Last Meal: Remembering My Friends Through the Food We Shared

I have a photographic memory – but only for food. Many of my relationships are mapped to meals. I remember exactly which lover I was with, what we ate, what we went through. My friends and I feast together to celebrate any occasion, whether sharing a meal in celebration or grazing in sorrow.

The cacio e pepe and insalata verde via Via Carota celebrating birthday, tender lambhaneeth and one Ramadan night, neverending chai at Yemen Cafe is a vegan italian that three girlfriends cook every Sunday in their apartment in Chinatown noodle. The two lovers of Awash tear and feed each other sourinjera pieces. Plates of hilib ari and rice wiped off by the family at home. Enjoy a vibrant and indulgent mango tres leches cake with an old friend in the shade of Gjusta.

But in life, you never know when it will be the last thing on your mind. When my friend Halimo was brutally murdered at 2017, the first memories of her that surfaced – after an initial wave of shock and grief – were shared at Saffron Grill Last Meal, Saffron Grill is a popular Indian restaurant in North Seattle. In my mind, she’s forever sitting across from me in a warmly lit backseat, plates of spicy chicken curry and savory goat roti before us.

The place where you last saw a person belongs to them. A part of their spirit lives there forever. Whenever I go back to Saffron, I immediately have a sense of déjà vu. My eyes flick instinctively to the back cubicle, hoping to find Halimo waiting there, ready to share food and gossip. In these spaces we occupy together, time stands still. She’s still alive, and we’ve been together for a while.

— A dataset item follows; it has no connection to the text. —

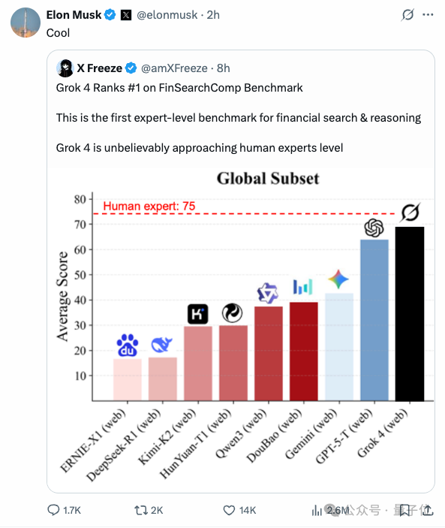Viewport: 445px width, 528px height.
Task: Open the @elonmusk handle link
Action: (167, 15)
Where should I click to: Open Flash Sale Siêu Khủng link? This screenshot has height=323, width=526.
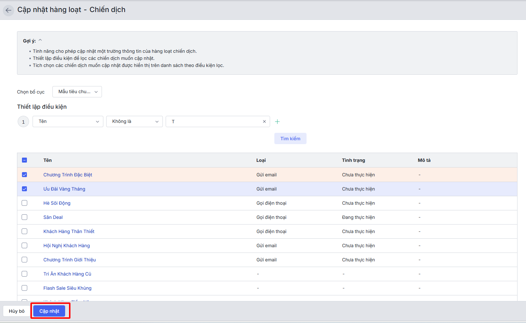[67, 288]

But Halimore is elsewhere too. I saw her sitting next to her husband eating mustard yassa jeun across from me at Joloff, a beloved Senegalese restaurant in Brooklyn. She’s kneeling in the dirt next to me in my garden near Seattle’s Madison Beach, her hands carefully pulling out the mint that’s encroaching on the tomatoes.

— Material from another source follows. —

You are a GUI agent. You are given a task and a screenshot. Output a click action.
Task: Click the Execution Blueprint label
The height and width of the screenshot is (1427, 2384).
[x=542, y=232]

We’re dining in the staff lounge at the public high school we both worked at in South Seattle, assembling individual snacks like puzzle pieces into a great lunch. Halimo in my kitchen, in the last house I lived in before I went to New York; telling me her ugali with me in her singing Kenyan-Somali accent The soor, when we chopped up a huge pile of freshly harvested spinach and kale for dinner.